**Stated exercise**. Reproduce the items below without any change, from the first line through the line that contains "point(579,33)", including both.

**Available data**.

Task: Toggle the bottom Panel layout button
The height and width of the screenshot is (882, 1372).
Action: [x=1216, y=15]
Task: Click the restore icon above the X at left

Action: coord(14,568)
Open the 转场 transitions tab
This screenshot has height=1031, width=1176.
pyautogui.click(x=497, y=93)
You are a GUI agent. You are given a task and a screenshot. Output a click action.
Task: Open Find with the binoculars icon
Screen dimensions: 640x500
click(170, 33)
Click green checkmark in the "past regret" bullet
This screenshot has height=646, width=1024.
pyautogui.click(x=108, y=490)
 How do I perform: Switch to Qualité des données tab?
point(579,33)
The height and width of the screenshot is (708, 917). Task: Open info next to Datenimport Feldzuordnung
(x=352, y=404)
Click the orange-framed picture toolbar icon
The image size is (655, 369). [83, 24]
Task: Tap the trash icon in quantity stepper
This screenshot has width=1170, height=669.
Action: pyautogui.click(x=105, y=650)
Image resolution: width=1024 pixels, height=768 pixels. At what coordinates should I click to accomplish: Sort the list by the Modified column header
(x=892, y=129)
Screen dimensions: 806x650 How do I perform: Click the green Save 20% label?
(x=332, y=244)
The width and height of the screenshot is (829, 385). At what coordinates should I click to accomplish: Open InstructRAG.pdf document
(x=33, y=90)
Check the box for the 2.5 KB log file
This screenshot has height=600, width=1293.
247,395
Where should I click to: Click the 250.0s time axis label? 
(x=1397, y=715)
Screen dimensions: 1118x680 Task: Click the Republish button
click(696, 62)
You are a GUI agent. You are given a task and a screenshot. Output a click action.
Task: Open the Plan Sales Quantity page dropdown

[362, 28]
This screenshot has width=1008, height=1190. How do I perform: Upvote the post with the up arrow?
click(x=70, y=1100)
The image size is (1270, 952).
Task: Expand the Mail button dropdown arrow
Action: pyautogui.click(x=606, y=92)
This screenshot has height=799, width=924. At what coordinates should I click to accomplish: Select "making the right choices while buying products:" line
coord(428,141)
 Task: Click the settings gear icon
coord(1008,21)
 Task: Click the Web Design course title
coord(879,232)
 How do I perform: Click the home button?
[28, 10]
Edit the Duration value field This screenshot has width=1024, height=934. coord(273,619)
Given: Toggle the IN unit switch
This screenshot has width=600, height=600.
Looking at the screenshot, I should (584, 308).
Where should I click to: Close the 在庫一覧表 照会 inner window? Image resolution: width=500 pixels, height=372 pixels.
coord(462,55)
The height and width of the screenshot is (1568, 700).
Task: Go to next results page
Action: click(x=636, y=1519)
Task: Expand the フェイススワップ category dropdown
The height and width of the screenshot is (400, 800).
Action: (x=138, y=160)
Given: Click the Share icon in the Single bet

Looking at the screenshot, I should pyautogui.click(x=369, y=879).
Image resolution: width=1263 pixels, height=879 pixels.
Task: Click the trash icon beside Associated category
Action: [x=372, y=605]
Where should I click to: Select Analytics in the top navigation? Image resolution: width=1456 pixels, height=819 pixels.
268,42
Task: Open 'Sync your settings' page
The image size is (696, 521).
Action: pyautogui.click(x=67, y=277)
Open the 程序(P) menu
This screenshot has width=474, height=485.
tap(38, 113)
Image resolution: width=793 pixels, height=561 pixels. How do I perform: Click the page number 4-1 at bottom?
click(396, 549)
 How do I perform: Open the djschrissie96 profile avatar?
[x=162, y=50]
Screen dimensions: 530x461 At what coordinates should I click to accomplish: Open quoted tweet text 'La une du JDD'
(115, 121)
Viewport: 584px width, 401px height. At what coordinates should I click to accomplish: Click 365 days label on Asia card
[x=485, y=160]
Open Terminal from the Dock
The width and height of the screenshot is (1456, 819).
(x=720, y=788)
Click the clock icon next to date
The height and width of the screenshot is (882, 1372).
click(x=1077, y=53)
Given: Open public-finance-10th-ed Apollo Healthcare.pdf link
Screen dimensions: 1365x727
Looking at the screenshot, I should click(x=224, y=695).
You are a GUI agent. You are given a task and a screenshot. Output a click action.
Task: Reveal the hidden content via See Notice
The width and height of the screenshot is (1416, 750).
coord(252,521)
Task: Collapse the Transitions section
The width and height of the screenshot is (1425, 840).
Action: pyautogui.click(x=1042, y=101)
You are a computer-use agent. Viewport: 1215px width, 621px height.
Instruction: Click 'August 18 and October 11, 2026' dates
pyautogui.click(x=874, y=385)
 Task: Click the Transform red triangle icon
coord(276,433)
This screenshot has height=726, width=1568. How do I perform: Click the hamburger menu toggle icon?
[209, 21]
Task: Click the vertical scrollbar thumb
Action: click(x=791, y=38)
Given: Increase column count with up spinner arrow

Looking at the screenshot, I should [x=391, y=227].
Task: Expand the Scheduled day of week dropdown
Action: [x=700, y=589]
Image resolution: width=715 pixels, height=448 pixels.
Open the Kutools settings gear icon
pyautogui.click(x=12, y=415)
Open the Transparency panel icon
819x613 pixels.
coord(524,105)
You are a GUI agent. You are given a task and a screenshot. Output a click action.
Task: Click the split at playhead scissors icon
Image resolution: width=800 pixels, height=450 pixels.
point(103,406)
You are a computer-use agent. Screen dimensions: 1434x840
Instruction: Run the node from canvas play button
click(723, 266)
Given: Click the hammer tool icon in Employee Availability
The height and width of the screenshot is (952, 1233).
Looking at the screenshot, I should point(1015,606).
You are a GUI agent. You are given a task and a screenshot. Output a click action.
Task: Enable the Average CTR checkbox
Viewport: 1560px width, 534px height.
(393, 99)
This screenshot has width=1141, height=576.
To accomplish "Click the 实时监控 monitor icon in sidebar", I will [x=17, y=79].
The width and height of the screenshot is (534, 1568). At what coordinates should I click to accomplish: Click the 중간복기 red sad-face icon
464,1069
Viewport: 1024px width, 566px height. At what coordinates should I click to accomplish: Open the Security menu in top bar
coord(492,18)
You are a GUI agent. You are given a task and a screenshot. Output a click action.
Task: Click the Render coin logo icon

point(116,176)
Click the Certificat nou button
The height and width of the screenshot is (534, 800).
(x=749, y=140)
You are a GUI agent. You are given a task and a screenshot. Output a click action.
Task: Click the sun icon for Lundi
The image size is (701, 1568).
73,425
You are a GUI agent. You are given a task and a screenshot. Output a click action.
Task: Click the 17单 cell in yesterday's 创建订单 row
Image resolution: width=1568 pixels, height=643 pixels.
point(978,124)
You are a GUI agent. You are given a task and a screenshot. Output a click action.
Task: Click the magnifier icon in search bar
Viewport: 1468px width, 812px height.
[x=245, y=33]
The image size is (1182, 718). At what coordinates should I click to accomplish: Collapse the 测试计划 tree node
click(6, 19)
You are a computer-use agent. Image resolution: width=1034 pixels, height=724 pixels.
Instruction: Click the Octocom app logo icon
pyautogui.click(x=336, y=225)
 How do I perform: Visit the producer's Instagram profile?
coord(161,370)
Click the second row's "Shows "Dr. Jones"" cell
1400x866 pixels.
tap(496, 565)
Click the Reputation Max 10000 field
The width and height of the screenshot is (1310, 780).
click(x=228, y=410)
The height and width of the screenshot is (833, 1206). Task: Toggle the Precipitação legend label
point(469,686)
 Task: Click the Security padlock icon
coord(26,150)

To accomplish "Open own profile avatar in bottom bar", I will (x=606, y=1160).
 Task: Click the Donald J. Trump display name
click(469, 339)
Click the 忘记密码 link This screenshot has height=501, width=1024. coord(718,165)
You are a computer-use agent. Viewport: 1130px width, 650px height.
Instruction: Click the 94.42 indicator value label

**Solution**.
Task: Toggle the bottom Panel layout button
The height and width of the screenshot is (882, 1372).
Action: [x=1216, y=15]
Task: Click the restore icon above the X at left

Action: coord(14,568)
Open the 转场 transitions tab
This screenshot has height=1031, width=1176.
pyautogui.click(x=497, y=93)
You are a GUI agent. You are given a task and a screenshot. Output a click action.
Task: Open Find with the binoculars icon
Screen dimensions: 640x500
click(170, 33)
Click green checkmark in the "past regret" bullet
This screenshot has height=646, width=1024.
pyautogui.click(x=108, y=490)
 How do I perform: Switch to Qualité des données tab?
point(579,33)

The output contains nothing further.